## TEXT

----------------

We reviewed some potential applications of repertoire analysis in this section. To realize such applications, we need reproducible and robust results. For clinical applications, standardized protocols must be established. For example, a standard experimental protocol is proposed for MRD diagnosis (160). Also, bioinformatic pipelines are not yet standardized. We will expect more standardized workflows to appear in the future. An example is a new standard format for repertoire dataset proposed by AIRR Community (161).
Repertoire Analysis for COVID-19
Understanding COVID-19 has been one of the most important research topics in recent years, and repertoire analysis has revealed various characteristics of COVID-19 so far. In this section, we will see how the ML-based repertoire analysis introduced in this review is used in the COVID-19 study.
Repertoire analysis has been employed to investigate the nature of COVID-19 infection. Most basic observation is the change in diveristy. Many studies reported the low TCR repertoire diversity in active COVID-19 patients (162–165). Some studies further reported that the severity of the symptom is related to the lower diversity (163, 166). However, it should be noted that decrease in TCR diversity is not necessarily specific to COVID-19 infection but common to various virus infections (164). Cheng et al. (167) investigated V(D)J gene usage and found that some Vβ genes, which are estimated to have a high affinity to SARS-Cov2 spike protein antigen, were enriched in severe COVID-19 patients.
Further insights are also provided by using sequence information based ML methods. In Simnica et al. (168), COVID-19 public TCRs are investigated. GLIPH2 (81), one of the dissimilarity-based methods we reviewed, was used to cluster TCRs and select COVID-19 related TCRs by Student’s T-test (similar to Emerson et al. (16) introduced as one of the hypothesis test based methods). GLIPH2 was also employed in Chang et al. (166) to characterize the TCRs related to the severity of the symptoms. Minervina et al. (169) also examined the dynamics of COVID-19 patients’ repertoires over time using the hypothesis test previously proposed by the same group (170) to distinguish proliferating clones. Quiros-Fernandez et al. (171) revealed the cross-reactivity of CD8+ T cells in unexposed donors to the COVID-19 epitope, which is derived using NetCTLPan (172), an NN-based peptide-MHC binding prediction software.
We cannot cover all the COVID-19 related literature here. For further reading, see (173) for early researches and (174) for recent updates. For repertoire diversity and COVID-19, see (175, 176). Note that, as COVID-19 is still not fully understood, these results should be further validated in the future.
As a practical application, the repertoire analysis is utilized to diagnose COVID-19. Adaptive Biotechnologies, a US-listed company, applied the ML algorithm that they developed for CMV [in Emerson et al. (16), introduced in Section 3.1] to the COVID-19 dataset. It was demonstrated that the algorithm successfully distinguished the sample’s COVID-19 infection status (6). Adaptive Biotechnologies received EUA (Emergency Use Authorization) for the COVID-19 test from the FDA. Nevertheless, repertoire-based test may not be the first choice for COVID-19 diagnosis. First, T(B)CR repertoire can not provide direct evidence of SARS Cov-2 virus existence. Second, repertoire-based test requires sequencing, which costs substantially more than PCR or antibody tests. However, repertoire analysis can potentially reveal far more information than such tests (149), and the sequencing cost is decreasing. Therefore, in the future, repertoire-based blood testing can be utilized further (149).
Small Sample Problem of Repertoire Datasets
The size of datasets is the major determinant of the performance of methods and the reliability of their results (43, 103). Therefore, the establishment and development of sufficiently large datasets are important equally to or even more than the development of analysis methods.

----------------

## WORK REQUEST
List every study that the repertoire analysis text above cites in the form "[name] et al.", giving each name once. The material after this text has no connection to it.

## RECORDED INFORMATION
----------------

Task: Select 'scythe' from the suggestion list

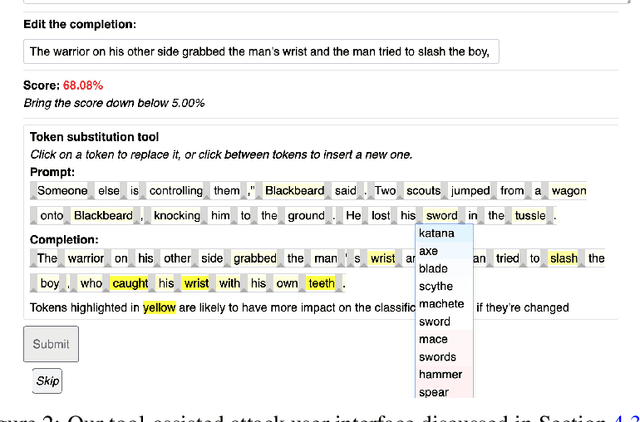Action: 436,287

----------------

## ANSWER FOR THE TASK
Cheng et al., Simnica et al., Emerson et al., Chang et al., Minervina et al., Quiros-Fernandez et al.